I was feeling slightly sluggish and had some residual tightness in my hamstrings from the race, but my Garmin stats showed a similar heart rate and speed, proving that, for the most part, a 31-mile run doesn't even force me to skip a beat these days. I like that about my fitness and also my general pacing. A 50K doesn't shut me down because, to put it simply, I don't run fast. Of course, "fast" is all relative, even when I just compare myself against myself. I do run fast compared to what I could do a year ago, but slow compared to what I'm likely capable of.
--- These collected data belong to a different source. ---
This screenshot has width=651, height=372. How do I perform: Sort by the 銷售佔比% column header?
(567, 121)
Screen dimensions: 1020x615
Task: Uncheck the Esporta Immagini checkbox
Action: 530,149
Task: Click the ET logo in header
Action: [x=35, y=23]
There's an age-old dynamic in there that I still struggle with. Of course a side of me wants to be "fast." That side will be thrilled if I start to get my 50K finishing times under six hours or collect a few mugs at more competitive local races. That side of me might even be tempted to sign up for a road marathon just so I can see where I fit in with the grand scheme of "running." But as I become more entrenched in my outdoor-seeking lifestyle, I become less interested in seeking the outer limits of my speed abilities. Why? Because, in my experience, the pursuit of speed skirts an edge that can easily lead to injury, burnout, and a frightening lack of outside time. But the pursuit of consistency has led to a condition where I can go for a fun six-hour run in the mud one day, and an exhilarating three-hour mountain bike ride the next, without issue. Who knows what kind of couch-bound pain I might frequently find myself in if I tried to run as fast as I could, all of the time?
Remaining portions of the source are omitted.